My missing trip to India
Dec. 20th, 2008 02:44 am
The other night I was watching the él Records Story on Cherry Red TV, an extended conversation between Iain McNay (who runs Cherry Red, the UK indie label I've been releasing with -- off and on -- since 1985, and which recently celebrated its 30th birthday) and Mike Alway, the A&R man who signed me.él was not just a fantastic label, but a somewhat fantasist one. Mike put groups together, gave them names, got them to pretend they were bakers or school kids or postmen or whatever (anything but "musicians"), and even gave them lists of titles to make songs out of.
I remember him sending me off to write a short story about cricket, called The Ashes Regained, for instance.
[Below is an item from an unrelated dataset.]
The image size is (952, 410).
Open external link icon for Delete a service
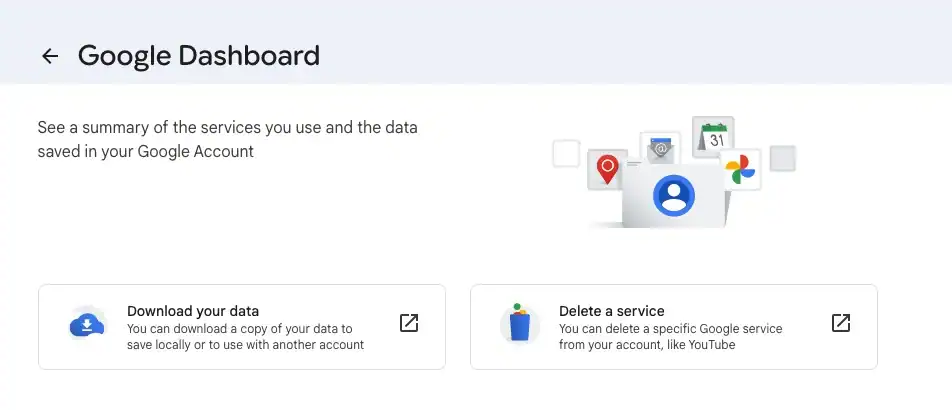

I knew nothing about cricket, and cared even less, but somehow Mike's eccentric charisma won out and I scurried off to write the story, which I ended up -- as you do -- reciting behind a curtain in the Limelight Club on Shaftesbury Avenue at an él Records showcase. I left the label shortly afterwards, abandoning the next él / Cherry Red Momus album, provisionally entitled BBC1. I was slightly alienated by Mike's increasing bossiness -- él was turning into a label where you existed to express Mike's vision rather than your own -- and Creation's more hard-nosed, worldly, ambitious approach was suddenly appealing, as was the fact that Creation had music paper editors slavering, whereas él had them slamming the phone down.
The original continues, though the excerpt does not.